Updated: Apr 11, 2019
Two nights ago, after the final performance of Bleach at The Etcetera Theatre, a group of men who’d seen the show came up to me in the bar, shook my hand and congratulated me on the show. This is the culminating moment that comes, but is not guaranteed, after many months of hard work. Moments like this are very much appreciated but I can’t let myself enjoy it… not just yet.
I’d like to go back a bit. Since we’ve only just started blogging I think it would be good to go back through the process of creating Bleach and what it means that I’ve made it this far… and perhaps why I can’t just bloody enjoy it now I’m here!
So writing a one man show has never really been on my list of things to do and performing one has been closer to making it onto a list of things to avoid than actively seek out. But for some reason last year, the idea for Bleach came to me and I started writing. With really no particular thought about what might happen to it and that one day I might actually have to learn the thing.
I say ‘the idea came to me’ and ‘started writing’ as if it all happened very easily… I can assure you this isn’t the case. I knew that I wanted to do something about a rent boy and possibly about the bad thing that happens (don’t want to spoil anything for future audiences)… but past that I really had nothing. No context, no reason, no structure. I must have started writing this play about four times before it actually turned into anything. Originally, the main event, the part where everything switches, was going to be at the very end of the play. But after a long time it finally clicked that this didn’t really allow anything of relevance to happen in the rest of the show. I thought that moment was the play, but luckily came to realise that it was how that moment affects everything else that’s the important part.
I was never really sure how the show would come across when I was writing it. I didn’t want that shocking part of it to be the show. I wanted it to be about more than that. About something more relatable… I hope that comes across. For me, it’s really a play about growing up and trying to make something of yourself. Trying to fit into everyone’s facebook lives and show you’re doing alright. The big moment in the show is really just a catalyst for Tyler to stop ignoring just how much he not coping.
But that’s probably enough about the writing process… best leave something for people who haven’t seen the show.
Once it was written, I actually felt pretty good about it. Not since ‘Lost & Found’ have I written something that I’ve been so proud of and really felt stood comfortably on its own as just a piece of writing. So now comes the part where I should really do it… actually stand up and perform a one man show. Shit.

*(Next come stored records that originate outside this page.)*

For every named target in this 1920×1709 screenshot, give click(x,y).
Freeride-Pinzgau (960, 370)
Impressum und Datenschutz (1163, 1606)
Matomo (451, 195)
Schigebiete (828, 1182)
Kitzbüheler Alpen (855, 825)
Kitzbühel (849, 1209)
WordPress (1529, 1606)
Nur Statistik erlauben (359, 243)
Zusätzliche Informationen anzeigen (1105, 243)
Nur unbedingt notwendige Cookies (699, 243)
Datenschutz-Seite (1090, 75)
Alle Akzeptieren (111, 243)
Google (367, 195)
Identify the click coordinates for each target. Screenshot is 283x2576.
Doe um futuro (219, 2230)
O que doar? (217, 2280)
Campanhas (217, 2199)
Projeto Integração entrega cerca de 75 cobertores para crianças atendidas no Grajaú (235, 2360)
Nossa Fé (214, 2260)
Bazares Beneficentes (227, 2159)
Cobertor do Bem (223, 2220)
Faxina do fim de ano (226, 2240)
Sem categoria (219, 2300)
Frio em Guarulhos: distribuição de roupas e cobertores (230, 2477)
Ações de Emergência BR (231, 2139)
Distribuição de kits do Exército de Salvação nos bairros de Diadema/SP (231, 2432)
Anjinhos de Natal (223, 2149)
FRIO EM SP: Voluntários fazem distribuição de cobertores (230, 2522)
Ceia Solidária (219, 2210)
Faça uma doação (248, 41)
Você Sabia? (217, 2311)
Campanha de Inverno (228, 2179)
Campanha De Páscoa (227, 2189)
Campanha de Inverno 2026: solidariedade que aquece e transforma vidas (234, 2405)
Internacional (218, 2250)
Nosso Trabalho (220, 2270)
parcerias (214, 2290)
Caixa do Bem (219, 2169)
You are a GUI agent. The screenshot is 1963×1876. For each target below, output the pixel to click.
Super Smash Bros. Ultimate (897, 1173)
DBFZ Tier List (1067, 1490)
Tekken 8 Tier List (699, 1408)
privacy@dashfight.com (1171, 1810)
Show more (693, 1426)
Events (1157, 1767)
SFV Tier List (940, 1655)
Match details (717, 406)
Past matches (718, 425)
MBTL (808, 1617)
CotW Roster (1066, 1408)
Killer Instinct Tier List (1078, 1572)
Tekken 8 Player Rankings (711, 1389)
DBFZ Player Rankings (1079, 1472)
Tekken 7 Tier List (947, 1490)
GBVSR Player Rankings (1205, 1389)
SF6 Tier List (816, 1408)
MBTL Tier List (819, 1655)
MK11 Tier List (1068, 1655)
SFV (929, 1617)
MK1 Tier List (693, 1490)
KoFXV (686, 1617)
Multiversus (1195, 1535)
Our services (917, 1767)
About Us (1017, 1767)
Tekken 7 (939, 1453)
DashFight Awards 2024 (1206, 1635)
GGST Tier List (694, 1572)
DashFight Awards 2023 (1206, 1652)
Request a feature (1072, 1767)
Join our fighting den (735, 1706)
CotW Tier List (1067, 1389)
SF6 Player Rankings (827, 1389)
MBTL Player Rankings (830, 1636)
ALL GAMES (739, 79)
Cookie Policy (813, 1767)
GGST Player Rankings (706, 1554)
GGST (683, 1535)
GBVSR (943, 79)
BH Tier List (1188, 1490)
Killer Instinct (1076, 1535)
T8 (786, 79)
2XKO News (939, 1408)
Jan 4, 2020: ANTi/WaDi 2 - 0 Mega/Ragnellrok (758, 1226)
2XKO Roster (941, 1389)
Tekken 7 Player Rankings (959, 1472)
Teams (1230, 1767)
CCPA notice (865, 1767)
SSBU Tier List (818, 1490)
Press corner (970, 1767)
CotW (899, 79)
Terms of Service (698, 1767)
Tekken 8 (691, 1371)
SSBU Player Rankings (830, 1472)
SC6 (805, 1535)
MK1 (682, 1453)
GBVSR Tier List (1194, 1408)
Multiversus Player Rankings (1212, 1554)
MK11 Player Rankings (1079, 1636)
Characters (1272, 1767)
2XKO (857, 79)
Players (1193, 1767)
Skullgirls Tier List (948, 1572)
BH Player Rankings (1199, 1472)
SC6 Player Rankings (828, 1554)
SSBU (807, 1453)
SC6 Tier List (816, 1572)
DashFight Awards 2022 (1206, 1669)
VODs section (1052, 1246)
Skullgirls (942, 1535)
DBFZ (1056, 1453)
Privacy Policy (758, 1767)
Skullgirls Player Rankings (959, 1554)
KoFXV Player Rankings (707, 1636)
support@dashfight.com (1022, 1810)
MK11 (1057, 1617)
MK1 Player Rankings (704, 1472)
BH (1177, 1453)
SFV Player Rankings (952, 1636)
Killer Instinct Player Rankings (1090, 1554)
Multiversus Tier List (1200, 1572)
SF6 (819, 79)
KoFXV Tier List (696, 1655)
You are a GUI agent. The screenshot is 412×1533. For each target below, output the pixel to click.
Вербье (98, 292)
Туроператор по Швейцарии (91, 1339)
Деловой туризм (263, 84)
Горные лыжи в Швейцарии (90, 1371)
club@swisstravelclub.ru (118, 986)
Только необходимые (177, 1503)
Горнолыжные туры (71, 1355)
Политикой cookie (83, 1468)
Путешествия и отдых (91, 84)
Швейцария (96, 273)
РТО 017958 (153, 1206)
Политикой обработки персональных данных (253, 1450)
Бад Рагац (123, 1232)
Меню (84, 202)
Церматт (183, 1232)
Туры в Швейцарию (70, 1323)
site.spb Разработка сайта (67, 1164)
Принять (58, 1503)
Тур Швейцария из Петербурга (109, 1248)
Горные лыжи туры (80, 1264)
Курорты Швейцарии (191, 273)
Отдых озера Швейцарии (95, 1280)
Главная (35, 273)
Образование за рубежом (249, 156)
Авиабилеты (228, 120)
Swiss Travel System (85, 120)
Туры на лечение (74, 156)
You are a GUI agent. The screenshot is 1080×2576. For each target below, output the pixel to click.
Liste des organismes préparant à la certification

I applied for the Lewisham Fringe and booked in my first performance date. Everything up to now was pretty chilled but now I had a date and this was scary. Now it was actually going to happen and I actually had to learn 17 pages of words by heart! Oh Dear.
In my head, I felt like if I could do this I could do anything. I imagined the feeling of strength I’d have taking the bow at the end of the show having actually done it. Maybe I’d cry. None of this happens of course… six months ago it seemed like the possibility of this achievement was amazing but as you get closer this fades and unfortunately is totally gone by the time you make it through the show. Don’t get me wrong, I’m very proud of this show. But I think it’s rather the nature of the beast with performing. You can never do the perfect show, which in many ways is amazing but it also means you never really get to win. You just go hunting for the next fix. The next booking, the next show, the next review. This is why I can’t quite enjoy being congratulated in the bar… not at all because I don’t appreciate it, but because I’m not sure If I deserve it just yet. Performers will probably understand this perfectly… everyone else might just think I sound like a very sad soul. I’m not. I promise.
But this show is teaching me a lot. About what I can do and what I can’t. I can definitely do more than I thought. I’m also learning more about an audience’s experience of the show. Because the focus is so heavily on me… well, entirely on me actually… I’m learning that the show they see is not the same as the show I feel. They can’t hear the craziness going on in my head, each tiny slip that I’m not stood in quite the right place.
So I’m going to try and allow myself to lap up all the good things that come with this show. Because people seem to like it. Even without knowing about all the months of writing, learning lines, going to the gym, rehearsing, designing the set, editing the music, making the poster, marketing, painting a load of shit white... Oh, and the joy that is festival applications.
But now I know I can walk into a room with nothing and tell a story and people will listen. People might even come up to me afterwards and tell me how much they enjoyed listening… and that’s pretty cool… because I did that. That’s mine.